Prehistory of Nevada’s Northern Tier: Archaeological Investigations along the Ruby Pipeline

By WILLIAM R. HILDEBRANDT,
KELLY R. MCGUIRE, JEROME KING, ALLIKA RUBY, and D. CRAIG YOUNG


With Contributions by David Rhode, Jeffrey Rosenthal, Pat Barker, Kaely Colligan, William Bloomer, Albert Garner, Nathan Stevens, Andrew Ugan, Kimberley Carpenter, Laura Brink, Sharon Waechter, Richard Hughes, Tom Origer, Sharlyn Street, and Wendy Pierce.

The 101st edition of the Anthropological Papers of the American Museum of Natural History

The Anthropological Papers is a monograph series that has been publishing important anthropological and archaeological studies for over 100 years, continuously since 1907. Noteworthy scholars that have contributed to the series include Franz Boas (often considered the father of American anthropology), Robert Lowie, Alfred Kroeber, Pliny Earle Goddard, Clark Wissler, Margaret Mead, David Hurst Thomas, and Robert Bettinger.

The series focuses on large-scale studies with national and international significance, geared toward a professional, scientific audience.

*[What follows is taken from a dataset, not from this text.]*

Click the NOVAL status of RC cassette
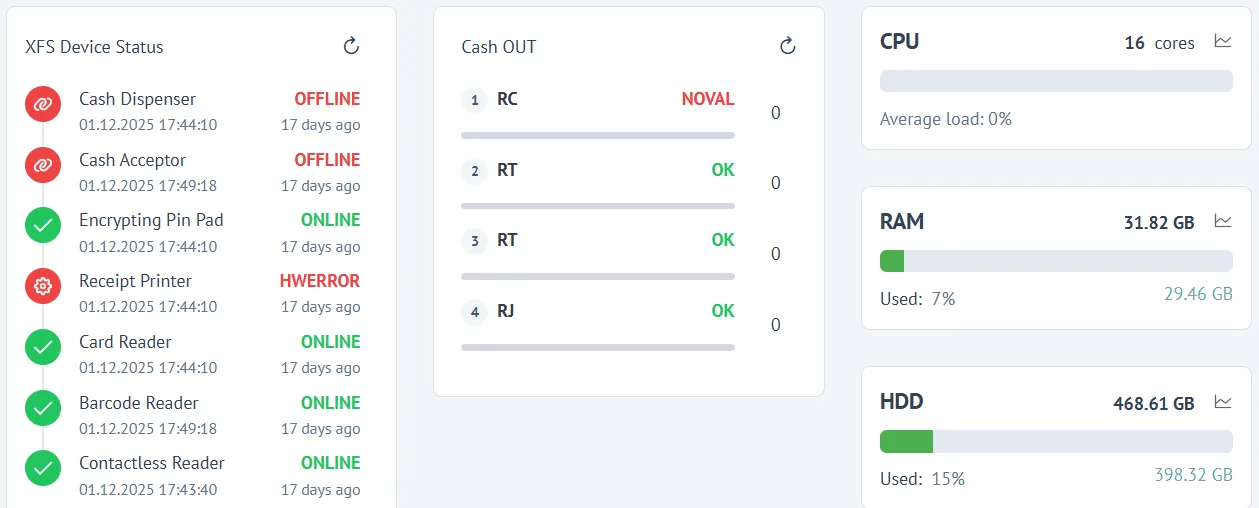Image resolution: width=1259 pixels, height=508 pixels. pyautogui.click(x=708, y=99)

It is distributed to every significant research library in the country, and many international facilities as well. It is now available online.

In one of the most prestigious outlets in the world, the publication demonstrates Far Western’s world-class research. The Anthropological Papers allows Far Western to reach a very large audience—an audience which wouldn’t be reached otherwise.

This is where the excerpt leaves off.